Las televisoras se han constituido en la nueva Iglesia -añade-, pues sus formas de operación están siendo dogmáticas. La dictadura del spot y la tiranía de las encuestas se convierten en los nuevos ejes de la dominación de conciencias y voluntades en el país. Saluda la decisión de la Corte de resolver el caso de cara a la opinión pública, a partir de una ponencia (en favor de ellos, en parte) y de "problemario" técnico.
Observa que la UNAM y el IPN -instituciones a las que la Corte solicitó técnicos para despejar dudas-, debieran informar que seleccionaron profesionales ajenos, en efecto, a las empresas televisivas.
Acusa que sin ser parte de la acción de inconstitucionalidad, actúan en la Corte cabilderos de las empresas televisoras. Pero también han ido -señala Corral- los comisionados de la Comisión Federal de Telecomunicaciones (Cofetel), Héctor Osuna y Ernesto Gil, "en un papel grotesco, vergonzoso, a defender su propia chamba, luego de que fueron operadores de la ley en el Senado".
-¿Vencen ustedes con la ponencia de Salvador Aguirre Anguiano?

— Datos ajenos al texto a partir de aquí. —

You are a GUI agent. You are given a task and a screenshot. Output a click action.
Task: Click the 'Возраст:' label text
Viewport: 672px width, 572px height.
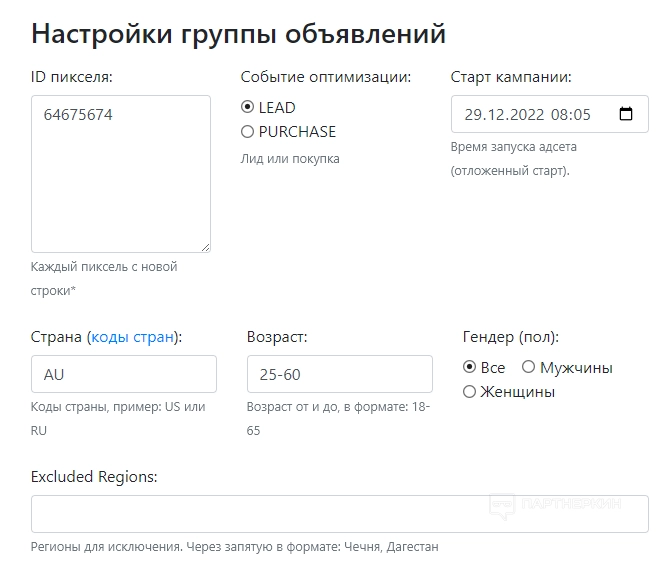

-No podemos cantar victoria. No hemos ganado. Con tres ministros que no estén de acuerdo, por más que la mayoría de la Corte nos dé la razón jurídica, perdemos.
-¿Qué les preocupa?
-La Corte está sujeta a presiones que tienen que ver con la relación mediática. Si bien no se están muriendo los ministros por aparecer en televisión, están presentes las relaciones o influencias de poder que la televisión ha tejido con actores que están en partidos y en el Congreso.
-Entonces, ¿esta es una batalla del Estado dentro del Estado?
-Es la batalla de los que quieren rescatar facultades y soberanía del Estado frente a los que han postulado el mercado como principio denominador de las actividades económicas, políticas y sociales del país.
Corral charla en un café. Es una pausa entre contactos con personalidades. Dice que alienta a sus compañeros que el ministro Aguirre Anguiano ve inconstitucional subastar concesiones y, por otra parte, la critica de Creel a la imposición de leyes por particulares.
-¿Algo se ha roto en el rejuego del poder con la postura de Creel?
-Es relevante que sea el primero en rectificar, le sirve a la clase política para secundarlo. ¡Por supuesto que esa reforma fue un vil chantaje de la televisión y se pueden documentar los momentos, actores, dichos, debates, discusiones que se dieron para aprobar esa ley que ya es indefendible!
-Es usted un panista incómodo?
-He tenido enorme apoyo de la base militante del partido. Hay una desintonía de la clase dirigente. Vivimos una demolición de la política. No hay una pizca de idealismo. Estamos en los peores momentos del pragmatismo político que se vuelve cínico.
Ejemplifica: "Manlio (Fabio Beltrones), que preside la Comisión para la Reforma del Estado, llama pulcro y determinado por la mayoría de la Cámara de Diputados, a este proceso que impugnamos por ser una imposición. ¡Qué mal mensaje da Manlio, cuando es capaz de mentir así!.
Corral concluye: Depositamos en la Corte una esperanza. Con las instituciones es posible acotar los poderes fácticos. Y la corrección mayor estará a cargo del Congreso. No todas las aberraciones tienen correlato constitucional. Iremos a convencer a los legisladores uno por uno, pues "no a todos los tripula Emilio Gamboa y compañía".